_TASK_. Please copy, word for word, the line holding "This screenshot has width=1280, height=381." and each line that follows it through the end of the entries, omitting any pictures.

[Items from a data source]
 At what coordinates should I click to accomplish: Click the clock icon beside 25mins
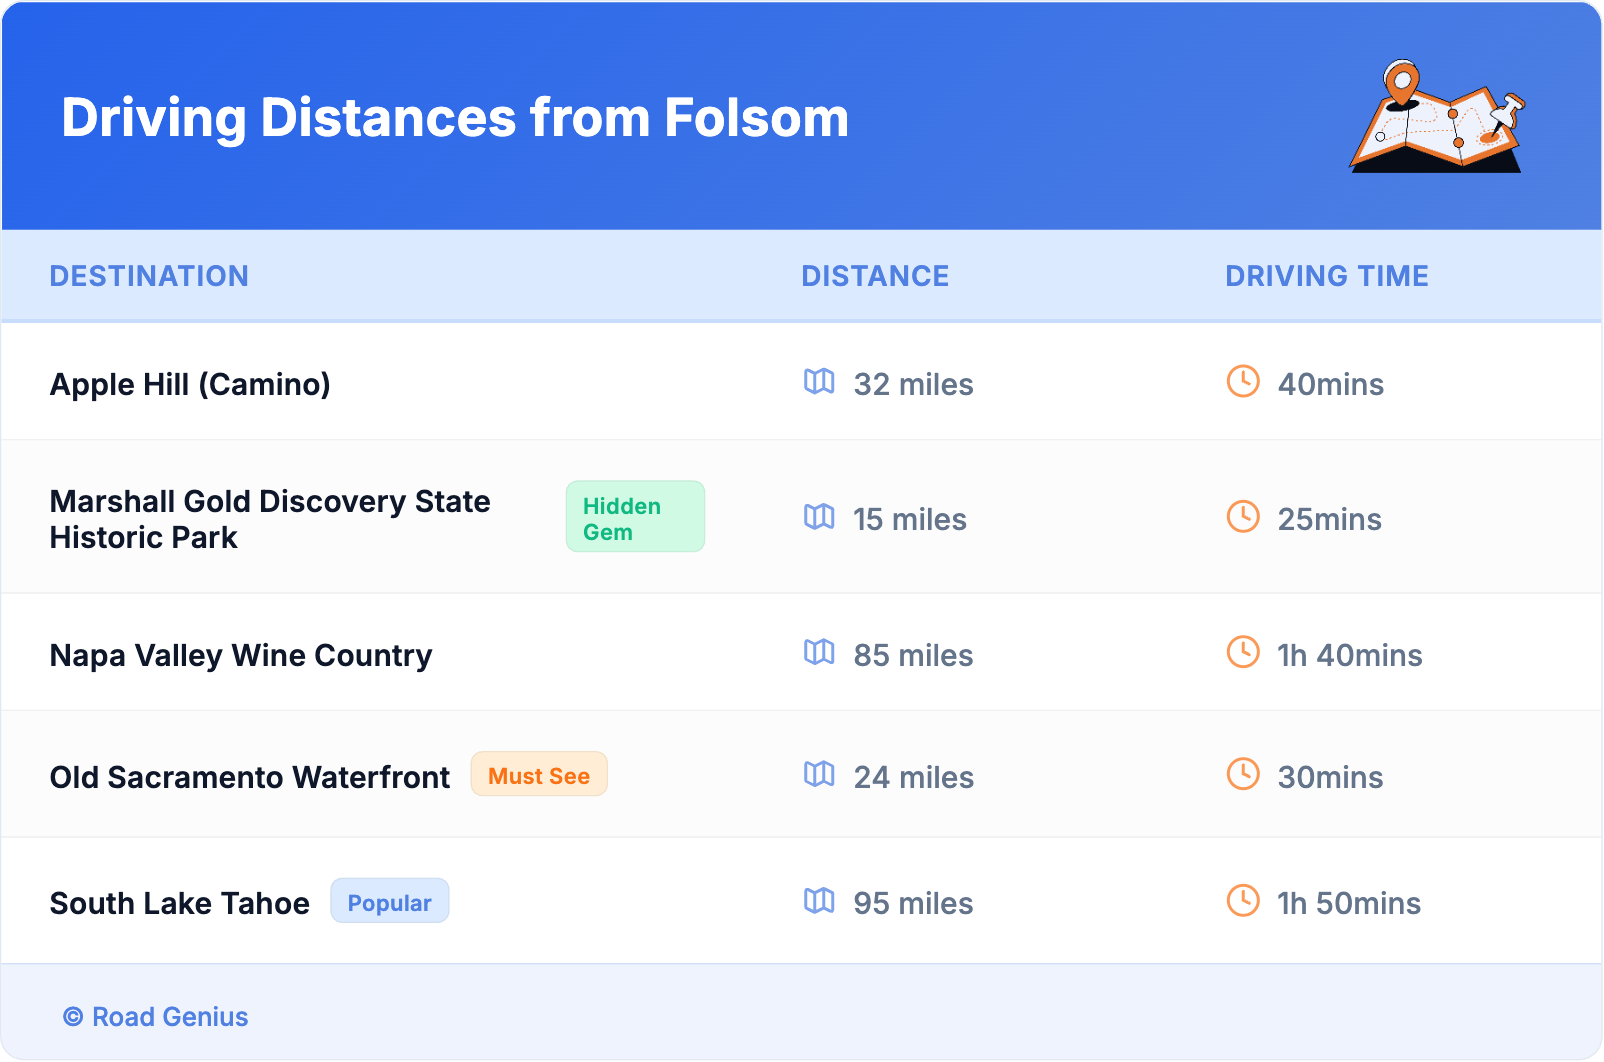(1243, 517)
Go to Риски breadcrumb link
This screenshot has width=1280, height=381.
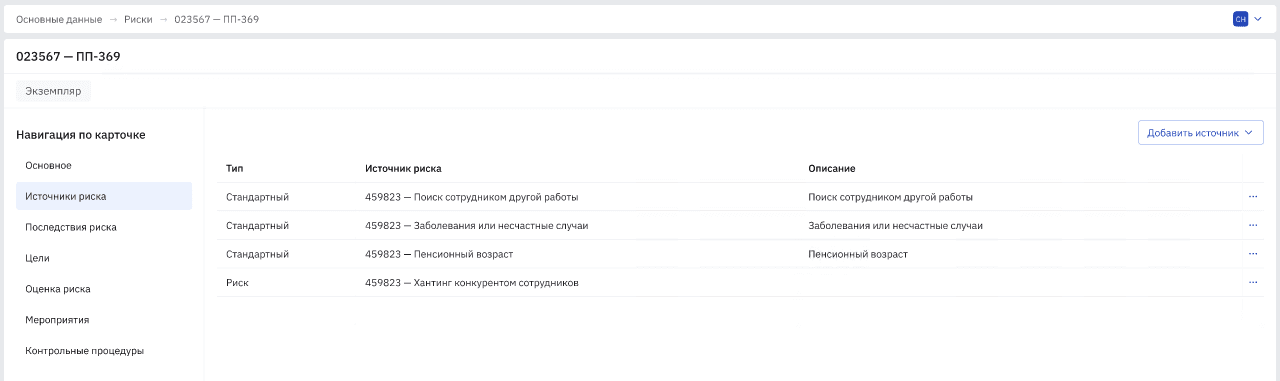coord(138,20)
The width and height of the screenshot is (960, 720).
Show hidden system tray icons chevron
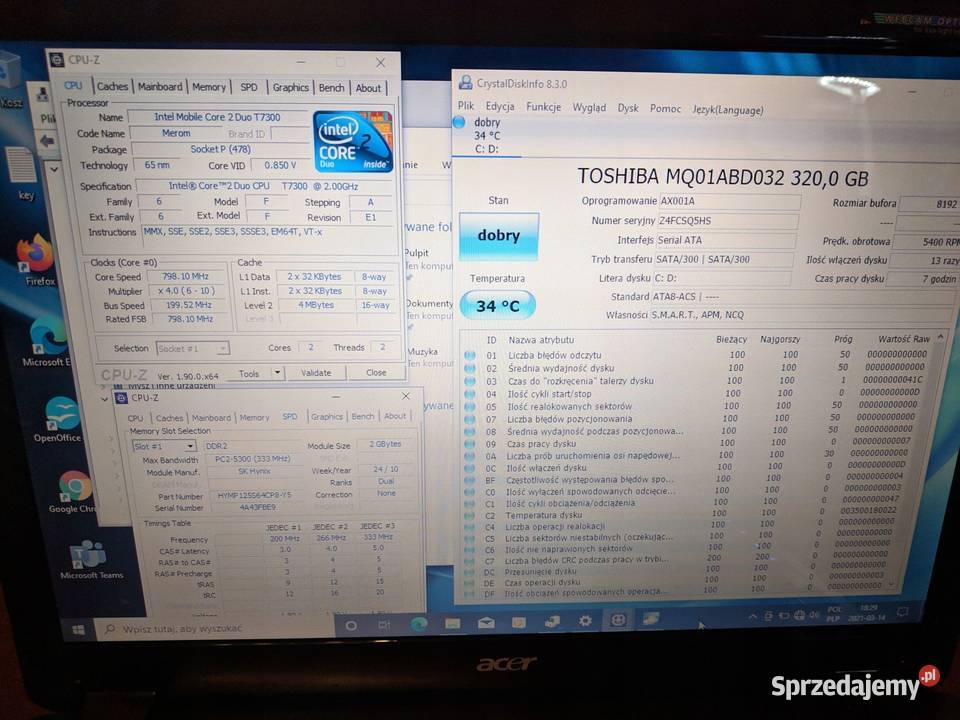point(753,617)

_EXERCISE SOLUTION_.
This screenshot has width=1280, height=381.
coord(138,20)
The width and height of the screenshot is (960, 720).
Show hidden system tray icons chevron
point(753,617)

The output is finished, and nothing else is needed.